TEXTO CITADO
As quedas mais expressivas foram em madeira e mobiliário (-2,1%), calçados (-6,3%), máquinas e tratores (-6,9%), químicos e farmacêuticos e perfumaria (10,1%), automóveis, caminhões e ônibus (-10,2%), minerais não metálicos (-13,5%), têxtil e vestuário (14,0%), papel e gráfica (-17,0%), óleos vegetais (18,0%), outros veículos e peças (-18,3%) e equipamentos eletrônicos (-39,3%). O elenco de atividades fragilizadas representaria cerca de dois terços do valor das exportações brasileiras.

Escaparam da conjuntura negativa os ramos de açúcar, metalurgia, café, extrativa mineral, extração e refino de petróleo e gás e químicos, cujos preços em reais subiram 33,7%, 26,3%, 25,7%, 23,7% e 18,0% e 9,0%, respectivamente, no mesmo período. Em conjunto, essas atividades responderiam por aproximadamente um terço das exportações e menos de 8,0% do emprego industrial do país. Conforme o Banco Mundial, entre 2002 e 2006, as cotações das commodities (em dólares e sem petróleo) observaram incremento de 60,0%, sendo que as das metálicas e do petróleo variaram 180,0% e 280,0%, respectivamente.

Mais que isso, segundo dados da Consultoria Economática, se retiradas a Petrobrás e a Vale do Rio Doce, empresas que fabricam produtos valorizados na fronteira internacional como derivados de petróleo e minério de ferro, os investimentos líquidos em ampliação da capacidade produtiva (exceto o montante destinado à manutenção e reposição de peças e equipamentos) de 231 companhias abertas recuaram de R$ 83,4 bilhões entre 2000 e 2002 para R$ 42,7 bilhões no período 2003–2005.

Esse posicionamento empresarial, contrário à inversão em ativos ligados ao crescimento, também exprime a inclusão, no processo de escolhas estratégicas, de parâmetros que escapam da lógica econômica direta, como a multiplicação e comprovação de denúncias de corrupção, a precarização das condições de segurança pública e a ampliação dos riscos jurídicos.

INSTRUÇÕES
a. No texto sobre exportações, qual foi o incremento das cotações das commodities (em dólares e sem petróleo) entre 2002 e 2006, segundo o Banco Mundial?
b. Indique se cada afirmação concorda com o texto sobre exportações, respondendo sim ou não e citando as palavras dele que decidem. (i) Os investimentos líquidos de 231 companhias abertas caíram para R$ 42,7 bilhões no período 2003–2005. (ii) As atividades que escaparam da conjuntura negativa concentram a maior parte do emprego industrial do país. (iii) As atividades fragilizadas representariam cerca de metade do valor das exportações brasileiras.
c. Prossiga o texto sobre exportações a partir do ponto em que ele termina.

REGISTROS LISTADOS
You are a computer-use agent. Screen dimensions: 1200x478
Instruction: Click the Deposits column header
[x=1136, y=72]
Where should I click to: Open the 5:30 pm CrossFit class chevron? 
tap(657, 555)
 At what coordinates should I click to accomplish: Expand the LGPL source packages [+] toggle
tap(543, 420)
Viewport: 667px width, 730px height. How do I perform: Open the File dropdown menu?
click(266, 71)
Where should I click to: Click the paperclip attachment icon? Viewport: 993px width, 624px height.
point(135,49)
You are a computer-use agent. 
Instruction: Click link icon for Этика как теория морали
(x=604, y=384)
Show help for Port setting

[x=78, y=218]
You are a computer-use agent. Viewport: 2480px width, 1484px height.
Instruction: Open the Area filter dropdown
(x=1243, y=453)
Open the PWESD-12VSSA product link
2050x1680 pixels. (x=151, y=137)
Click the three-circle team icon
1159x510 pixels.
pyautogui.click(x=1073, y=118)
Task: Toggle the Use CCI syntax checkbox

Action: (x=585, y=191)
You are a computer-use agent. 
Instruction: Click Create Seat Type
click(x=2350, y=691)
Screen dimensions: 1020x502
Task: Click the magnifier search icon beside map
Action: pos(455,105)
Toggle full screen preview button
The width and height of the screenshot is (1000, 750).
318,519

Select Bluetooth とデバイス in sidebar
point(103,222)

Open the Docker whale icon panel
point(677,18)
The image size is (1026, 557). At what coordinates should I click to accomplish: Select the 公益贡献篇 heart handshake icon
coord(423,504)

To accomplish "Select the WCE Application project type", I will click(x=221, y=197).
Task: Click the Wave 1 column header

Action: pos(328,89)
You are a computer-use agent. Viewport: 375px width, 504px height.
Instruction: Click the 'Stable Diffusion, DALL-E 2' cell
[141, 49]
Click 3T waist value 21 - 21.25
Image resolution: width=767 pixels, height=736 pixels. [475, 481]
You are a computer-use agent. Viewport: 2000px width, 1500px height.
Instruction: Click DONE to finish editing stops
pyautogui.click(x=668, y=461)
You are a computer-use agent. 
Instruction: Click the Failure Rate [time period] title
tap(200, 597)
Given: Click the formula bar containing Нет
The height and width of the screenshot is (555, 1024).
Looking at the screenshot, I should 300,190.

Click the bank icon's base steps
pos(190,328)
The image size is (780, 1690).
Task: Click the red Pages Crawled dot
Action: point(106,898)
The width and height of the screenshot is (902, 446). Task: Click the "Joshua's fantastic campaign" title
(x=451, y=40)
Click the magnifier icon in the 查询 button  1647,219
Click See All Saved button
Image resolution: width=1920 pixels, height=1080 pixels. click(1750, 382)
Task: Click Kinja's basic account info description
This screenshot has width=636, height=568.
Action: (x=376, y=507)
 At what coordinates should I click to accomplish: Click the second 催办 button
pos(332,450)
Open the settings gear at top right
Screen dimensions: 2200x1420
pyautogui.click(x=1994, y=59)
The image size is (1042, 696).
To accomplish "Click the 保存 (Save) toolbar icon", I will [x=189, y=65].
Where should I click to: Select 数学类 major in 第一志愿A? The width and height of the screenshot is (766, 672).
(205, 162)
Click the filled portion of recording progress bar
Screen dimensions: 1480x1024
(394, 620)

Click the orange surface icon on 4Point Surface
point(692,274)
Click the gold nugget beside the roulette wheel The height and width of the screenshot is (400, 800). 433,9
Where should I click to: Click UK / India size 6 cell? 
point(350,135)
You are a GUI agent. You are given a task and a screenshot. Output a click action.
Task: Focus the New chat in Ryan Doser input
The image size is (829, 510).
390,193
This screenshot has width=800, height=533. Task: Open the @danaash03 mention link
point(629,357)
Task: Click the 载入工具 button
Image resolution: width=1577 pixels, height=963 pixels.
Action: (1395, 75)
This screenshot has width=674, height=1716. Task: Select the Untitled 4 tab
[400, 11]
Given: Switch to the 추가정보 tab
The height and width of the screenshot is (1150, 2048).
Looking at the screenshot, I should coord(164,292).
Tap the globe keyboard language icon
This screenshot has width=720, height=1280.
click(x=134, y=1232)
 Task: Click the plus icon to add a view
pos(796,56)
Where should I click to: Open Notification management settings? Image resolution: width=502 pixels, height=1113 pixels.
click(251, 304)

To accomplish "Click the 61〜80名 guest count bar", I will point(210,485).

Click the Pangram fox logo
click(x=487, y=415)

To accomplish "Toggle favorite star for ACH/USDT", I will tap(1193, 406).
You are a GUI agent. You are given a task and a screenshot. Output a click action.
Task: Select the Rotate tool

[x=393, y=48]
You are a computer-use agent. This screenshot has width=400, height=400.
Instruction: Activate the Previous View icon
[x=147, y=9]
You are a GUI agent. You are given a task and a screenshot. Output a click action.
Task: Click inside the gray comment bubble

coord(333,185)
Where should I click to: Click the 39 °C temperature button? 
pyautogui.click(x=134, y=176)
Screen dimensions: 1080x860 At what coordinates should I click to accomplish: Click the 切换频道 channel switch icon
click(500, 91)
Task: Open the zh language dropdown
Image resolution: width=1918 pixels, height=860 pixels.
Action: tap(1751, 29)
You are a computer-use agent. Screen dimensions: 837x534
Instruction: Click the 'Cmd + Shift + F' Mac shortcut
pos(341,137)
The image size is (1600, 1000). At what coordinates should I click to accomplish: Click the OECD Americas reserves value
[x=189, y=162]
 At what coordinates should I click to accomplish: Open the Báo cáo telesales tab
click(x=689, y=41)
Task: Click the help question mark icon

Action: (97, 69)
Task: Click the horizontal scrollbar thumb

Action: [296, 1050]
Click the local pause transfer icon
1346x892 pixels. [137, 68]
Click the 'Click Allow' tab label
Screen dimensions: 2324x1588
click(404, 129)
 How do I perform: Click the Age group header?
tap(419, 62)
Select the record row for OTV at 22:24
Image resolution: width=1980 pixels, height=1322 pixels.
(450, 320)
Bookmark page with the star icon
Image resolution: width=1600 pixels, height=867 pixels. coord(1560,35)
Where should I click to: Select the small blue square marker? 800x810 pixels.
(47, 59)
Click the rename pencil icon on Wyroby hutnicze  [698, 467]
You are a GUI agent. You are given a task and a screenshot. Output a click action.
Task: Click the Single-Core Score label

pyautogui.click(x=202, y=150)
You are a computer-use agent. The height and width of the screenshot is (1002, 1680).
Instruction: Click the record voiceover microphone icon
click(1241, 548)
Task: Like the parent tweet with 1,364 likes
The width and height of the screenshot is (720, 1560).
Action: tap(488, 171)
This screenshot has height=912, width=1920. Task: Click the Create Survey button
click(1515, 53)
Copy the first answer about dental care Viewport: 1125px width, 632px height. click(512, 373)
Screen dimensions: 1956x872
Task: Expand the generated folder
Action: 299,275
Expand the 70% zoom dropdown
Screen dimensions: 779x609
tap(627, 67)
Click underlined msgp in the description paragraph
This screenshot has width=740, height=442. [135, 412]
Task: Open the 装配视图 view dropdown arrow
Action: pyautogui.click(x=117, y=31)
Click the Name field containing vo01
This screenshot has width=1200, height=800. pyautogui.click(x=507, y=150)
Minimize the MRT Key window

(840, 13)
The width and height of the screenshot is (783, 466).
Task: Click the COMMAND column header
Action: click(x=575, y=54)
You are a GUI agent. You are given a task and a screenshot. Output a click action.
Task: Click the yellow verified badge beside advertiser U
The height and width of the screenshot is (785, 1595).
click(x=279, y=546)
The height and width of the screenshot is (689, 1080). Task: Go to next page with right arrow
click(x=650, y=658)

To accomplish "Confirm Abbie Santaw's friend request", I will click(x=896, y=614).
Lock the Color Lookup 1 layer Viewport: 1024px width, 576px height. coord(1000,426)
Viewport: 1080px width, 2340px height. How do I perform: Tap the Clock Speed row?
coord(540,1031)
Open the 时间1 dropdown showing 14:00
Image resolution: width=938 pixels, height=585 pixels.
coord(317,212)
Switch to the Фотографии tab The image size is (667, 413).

RESPOSTAS
a. 60,0%.

b.
(i) Sim: “recuaram de R$ 83,4 bilhões entre 2000 e 2002 para R$ 42,7 bilhões no período 2003–2005”.
(ii) Não: “menos de 8,0% do emprego industrial do país”.
(iii) Não: “cerca de dois terços do valor das exportações brasileiras”.

c.
Em sentido análogo, apurações do Instituto de Estudos para o Desenvolvimento Industrial (Iedi), mostram que a rentabilidade (lucro/patrimônio líquido), de uma amostra de 101 companhias industriais caiu para 10,0% no primeiro semestre de 2006, contra 13,9%, 11,6% e 11,9%, respectivamente, no mesmo período de 2005, 2004 e 2003 puxadas pelos ramos de alimentos, siderurgia, material aeronáutico, papel e celulose e química.

A compressão da rentabilidade constitui fator decisivo ao encolhimento dos projetos em ampliação do estoque de capital fixo, especialmente se forem levados em conta a fragilização dos mecanismos de financiamento dos investimentos de longo prazo, a natureza embrionária do mercado de capitais brasileiro e, conseqüentemente, o forte peso dos recursos próprios para a geração de excedentes das empresas. Some-se a isso a progressividade da estrutura tributária (prejudicial à produção, ao investimento e ao emprego) e a insuficiência de programas de investimento em inovação educação fundamental (em benefício do ensino superior).

Nesse contexto, mesmo tendo em conta a deterioração fiscal do Estado brasileiro e a necessidade de o setor privado participar mais ativamente da execução de blocos de inversões pesadas, cumpriria sublinhar que as reduzidas taxas de retorno e o longo período de maturação dos projetos em infra-estrutura e em bens intermediários recomendariam ações públicas diretas ou indiretas (via Parceira Público Privadas) de apreciável envergadura.

Curiosamente, o desate desse nó não afigura-se tão complicado. Na verdade, a sintonia fina entre empreendimentos públicos e privados poderia derivar da troca da visão conjuntural da gestão econômica, formada pela perseguição da combinação entre metas de inflação (Banco Central), superávit fiscal primário (Fazenda) e recordes de arrecadação (Receita Federal), por ingredientes estruturais de natureza macro e micro.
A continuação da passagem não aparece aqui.